By Faithful Remnant I mean those Christians who are committed to safeguarding the "faith once delivered to the saints" as opposed to those others who regard "the faith" as something which can (and should) change with the times in order to make it more credible (or "acceptable") to present-day thought.

By our being "brought together" I don't just mean that you and I draw comfort from a general feeling that there are others in the world who are being discriminated against or persecuted like we are.

I mean the much more positive and tangible "bringing together" which comes from meeting and corresponding with entire strangers simply because we happen to be part of the same Faithful Remnant.

Let me give you two examples of how this happens in practice which took place during the past week. On Thursday morning a man in clerical attire came to the daily eucharist at St Stephen's and made his communion.

Talking to him afterwards I discovered that he was a Minister of the Presbyterian Church of Australia. That body is one of those communions which have tried the experiment of women ministers and then having realised after a number of years that this practice is not only unscriptural but also contrary to our Lord's will for his Church, have ceased the experiment altogether.

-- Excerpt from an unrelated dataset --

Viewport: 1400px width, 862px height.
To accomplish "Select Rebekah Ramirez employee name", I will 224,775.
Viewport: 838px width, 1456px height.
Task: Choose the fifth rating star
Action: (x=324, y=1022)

In this matter, then, they would see themselves as having turned back to an orthodoxy from which they had strayed. Over breakfast he and Geoffrey Kirk and I had a long talk together, and it became clear that our visitor held a view very like our own not only on the matter of Orders but also the Sacrament of Holy Communion. It had taken the experience of following one false trail to enable him to realise that the Liberal Agenda included other errors as well.

That was one experience. Three days later on Sunday we received an unscheduled visit from Fr Öle, a priest from Norway, where those of our integrity have been quite seriously persecuted not only for refusing to accept women bishops but also for being outspoken against abortion and other moral issues.

Father Öle is presently working in Paris writing up a thesis. He had decided to spend the weekend in England "doing Forward in Faith". On Saturday he went to a meeting at our Church of Christ the King in Gordon Square and on Sunday came to our church of St Stephen and St Mark, Lewisham, knowing it to be haven of orthodoxy. He arrived in time for the Sunday Mass and concelebrated with us.

News has got around the world that St Stephen's Lewisham is a great foregathering place for Rockers-and-Remnants who are visiting England and particularly those who find themselves in London on a Sunday. Because there is an excellent train service (even on a Sunday) and the church is very close to the station few weeks go by without finding one or more such people, lay and clergy have made their way there. We often have such visitors from Norway, Sweden, the USA, Australia, Canada and other parts of the world.

It needs to be said that one of the things they don't find at St Stephen's is what some people like that are looking for, - a service conducted according to the Book of Common Prayer. There are indeed several churches of our "integrity" in London which use such a rite, but St Stephen's, in common with many other Forward in Faith parishes, uses the modern Roman rite for all its services.

What they do find is the Catholic faith proclaimed, read, taught and celebrated without any attempt to "tone it down" in order to make it accord more easily with popular sentiments or beliefs.

There are literally dozens of other churches you can go to in order to find "catholicism-and-water" if that's what you want.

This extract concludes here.